> [Data rows]
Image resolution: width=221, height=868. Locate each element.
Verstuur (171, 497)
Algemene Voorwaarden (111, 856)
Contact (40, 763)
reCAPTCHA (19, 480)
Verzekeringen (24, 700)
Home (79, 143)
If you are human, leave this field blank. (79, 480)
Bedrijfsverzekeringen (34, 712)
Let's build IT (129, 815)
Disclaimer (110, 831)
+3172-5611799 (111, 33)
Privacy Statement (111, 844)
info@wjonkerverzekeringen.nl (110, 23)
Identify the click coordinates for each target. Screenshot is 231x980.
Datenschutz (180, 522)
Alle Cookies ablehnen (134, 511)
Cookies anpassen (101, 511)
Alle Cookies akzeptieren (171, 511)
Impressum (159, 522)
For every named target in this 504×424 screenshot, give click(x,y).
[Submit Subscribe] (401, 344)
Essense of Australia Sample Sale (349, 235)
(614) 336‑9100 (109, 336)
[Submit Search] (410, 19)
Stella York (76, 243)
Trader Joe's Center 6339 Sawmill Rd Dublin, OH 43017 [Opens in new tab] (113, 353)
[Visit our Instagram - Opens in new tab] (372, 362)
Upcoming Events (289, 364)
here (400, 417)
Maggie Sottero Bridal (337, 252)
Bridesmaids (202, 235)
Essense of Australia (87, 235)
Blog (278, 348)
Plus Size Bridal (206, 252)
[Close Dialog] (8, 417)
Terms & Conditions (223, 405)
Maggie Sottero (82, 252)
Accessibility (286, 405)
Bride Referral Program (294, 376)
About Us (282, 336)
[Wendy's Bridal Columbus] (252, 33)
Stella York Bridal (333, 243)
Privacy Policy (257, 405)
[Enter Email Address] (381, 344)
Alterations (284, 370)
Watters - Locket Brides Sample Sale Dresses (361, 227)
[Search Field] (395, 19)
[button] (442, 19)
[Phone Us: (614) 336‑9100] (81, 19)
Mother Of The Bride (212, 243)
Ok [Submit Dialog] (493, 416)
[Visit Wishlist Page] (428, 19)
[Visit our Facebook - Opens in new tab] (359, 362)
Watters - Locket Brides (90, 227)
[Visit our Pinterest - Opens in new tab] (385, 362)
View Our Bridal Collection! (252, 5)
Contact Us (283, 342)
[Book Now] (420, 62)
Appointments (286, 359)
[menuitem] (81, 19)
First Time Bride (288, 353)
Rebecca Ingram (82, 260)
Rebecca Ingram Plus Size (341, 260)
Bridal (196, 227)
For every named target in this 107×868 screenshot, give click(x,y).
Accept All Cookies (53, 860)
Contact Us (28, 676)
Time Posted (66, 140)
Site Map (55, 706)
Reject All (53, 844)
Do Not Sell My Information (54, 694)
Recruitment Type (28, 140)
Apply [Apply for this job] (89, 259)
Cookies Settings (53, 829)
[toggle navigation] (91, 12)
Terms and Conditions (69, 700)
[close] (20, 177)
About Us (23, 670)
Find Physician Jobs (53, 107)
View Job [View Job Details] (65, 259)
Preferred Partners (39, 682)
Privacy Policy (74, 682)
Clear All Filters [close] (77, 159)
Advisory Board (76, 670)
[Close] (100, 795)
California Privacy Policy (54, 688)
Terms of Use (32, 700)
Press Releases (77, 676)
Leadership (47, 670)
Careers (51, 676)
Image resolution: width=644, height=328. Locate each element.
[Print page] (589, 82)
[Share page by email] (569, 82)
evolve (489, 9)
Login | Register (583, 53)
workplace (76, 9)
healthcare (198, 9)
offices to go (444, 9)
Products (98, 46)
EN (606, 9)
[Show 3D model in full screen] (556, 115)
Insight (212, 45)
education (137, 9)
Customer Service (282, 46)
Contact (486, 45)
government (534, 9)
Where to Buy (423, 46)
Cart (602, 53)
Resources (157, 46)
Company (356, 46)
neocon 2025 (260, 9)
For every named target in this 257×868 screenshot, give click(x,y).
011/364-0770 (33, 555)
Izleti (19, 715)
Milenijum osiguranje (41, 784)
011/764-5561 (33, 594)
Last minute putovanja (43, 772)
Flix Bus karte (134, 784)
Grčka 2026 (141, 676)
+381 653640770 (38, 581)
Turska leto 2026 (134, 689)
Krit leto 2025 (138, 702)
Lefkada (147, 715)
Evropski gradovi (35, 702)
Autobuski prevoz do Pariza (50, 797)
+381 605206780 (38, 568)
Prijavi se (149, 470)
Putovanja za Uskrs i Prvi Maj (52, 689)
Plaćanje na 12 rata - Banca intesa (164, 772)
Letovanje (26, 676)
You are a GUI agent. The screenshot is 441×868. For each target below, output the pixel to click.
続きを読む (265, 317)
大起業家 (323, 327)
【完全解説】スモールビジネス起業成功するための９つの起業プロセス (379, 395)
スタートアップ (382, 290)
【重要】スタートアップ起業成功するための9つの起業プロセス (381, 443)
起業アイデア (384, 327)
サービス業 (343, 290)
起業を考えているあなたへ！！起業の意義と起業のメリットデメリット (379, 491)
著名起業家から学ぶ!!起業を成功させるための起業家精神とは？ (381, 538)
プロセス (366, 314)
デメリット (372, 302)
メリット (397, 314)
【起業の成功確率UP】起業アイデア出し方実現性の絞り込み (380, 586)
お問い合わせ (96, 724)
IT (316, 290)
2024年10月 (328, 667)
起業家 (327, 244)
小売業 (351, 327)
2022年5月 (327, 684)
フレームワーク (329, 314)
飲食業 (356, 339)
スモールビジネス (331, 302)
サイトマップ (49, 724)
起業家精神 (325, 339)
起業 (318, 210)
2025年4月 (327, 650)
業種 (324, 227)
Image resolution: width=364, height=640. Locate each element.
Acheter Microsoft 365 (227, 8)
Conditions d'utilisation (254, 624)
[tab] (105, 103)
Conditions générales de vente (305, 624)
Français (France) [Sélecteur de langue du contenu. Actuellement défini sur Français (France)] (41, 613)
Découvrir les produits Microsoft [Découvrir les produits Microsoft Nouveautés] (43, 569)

> [Request] From the listing above, copy out every line that contains the string "target".

> [Task answer]
Identify the click coordinates for each target. Screenshot is 231x980.
For every named target in this 504×424 screenshot, give click(x,y).
For every named target in this 107×868 screenshot, give click(x,y).
For every named target in this 257×868 screenshot, give click(x,y).
You are a GUI agent. The screenshot is 441×868. For each target below, output the pixel to click.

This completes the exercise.